My five-year-old son was performing at his school’s talent quest last year. He was getting up and telling jokes, to an audience of hundreds. Unfortunately, I had a work commitment that day, and I didn’t feel I could say to my boss, “Hey, I actually want to go to my son’s school and watch him tell jokes instead.”
It’s just one of those sacrifices you make as a working parent. So much goes on inside school hours – sports days, open days, presentations. If you’re your own boss, or you’re in a particularly family-friendly workplace, you might be okay. But otherwise, it’s hard to justify prioritising school activities over work, except on very important occasions. You miss stuff. Sometimes it’s heartbreaking.
Well, imagine you were expected to take off three days a year to go along to things at your kid’s school. To accompany them on school excursions, or to help out in the classroom, or, maybe, to watch them get up and tell jokes at their talent quest. Imagine those three days were a legal right, and they were paid.
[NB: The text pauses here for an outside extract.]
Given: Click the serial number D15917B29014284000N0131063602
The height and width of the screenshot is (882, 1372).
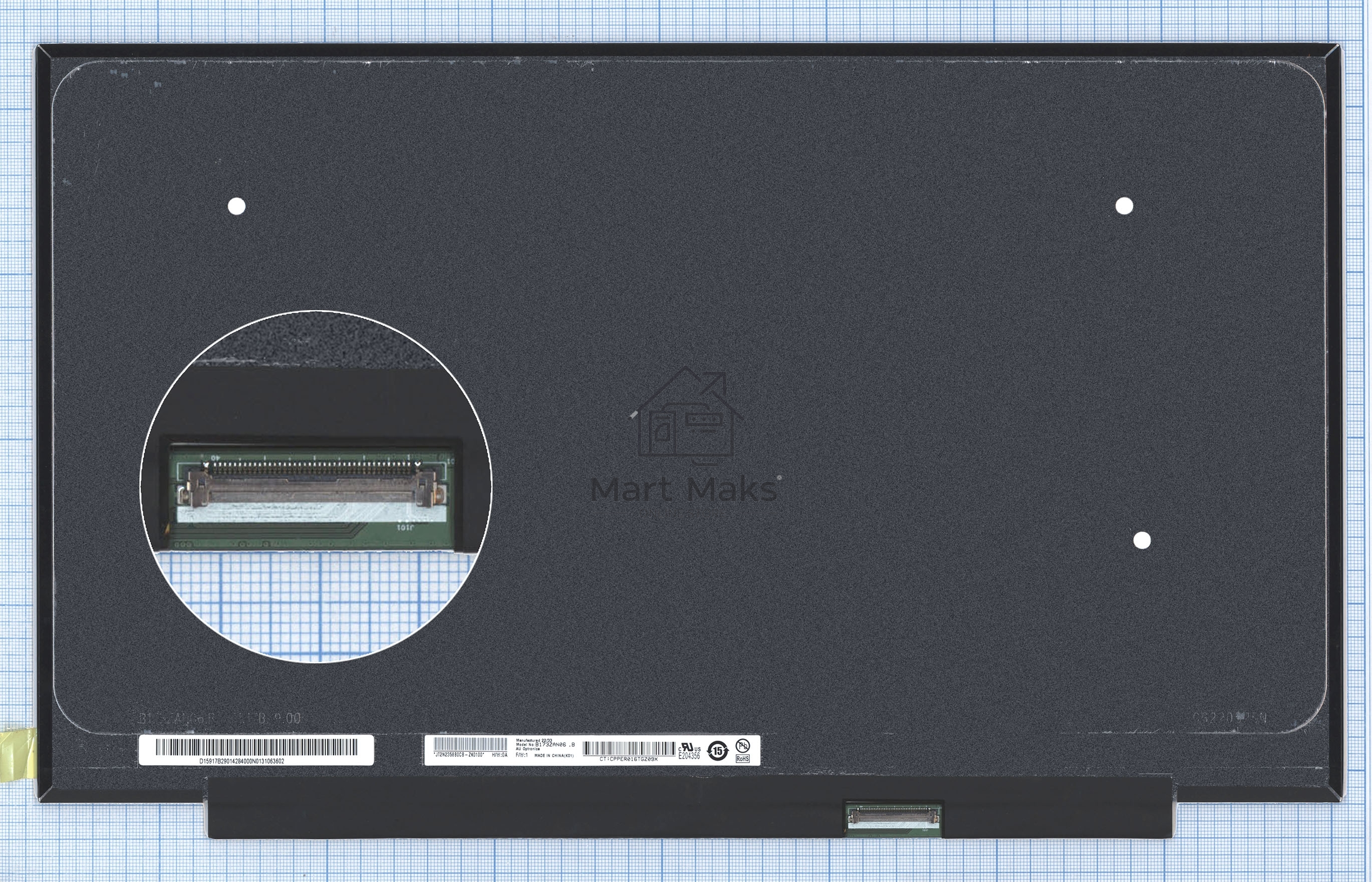Looking at the screenshot, I should pos(241,761).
That's the basis of a bill that's just been introduced in California. In that state, parents, grandparents and guardians already have the right to take off five days a year - unpaid - for school activities and school-related emergencies. But making three days of it paid would see a lot more parents using it.
Assemblyman Mike Gatto says children whose parents are involved at school get better marks and are less likely to get in trouble.
"Being involved in your child’s education shouldn’t be limited by your family’s income, and it shouldn’t come down to a choice between meeting with a teacher or volunteering in the classroom, versus paying the bills," Gatto says. "We must stop passively bemoaning the state of our schools, and do something to engage families in the educational process and the school community."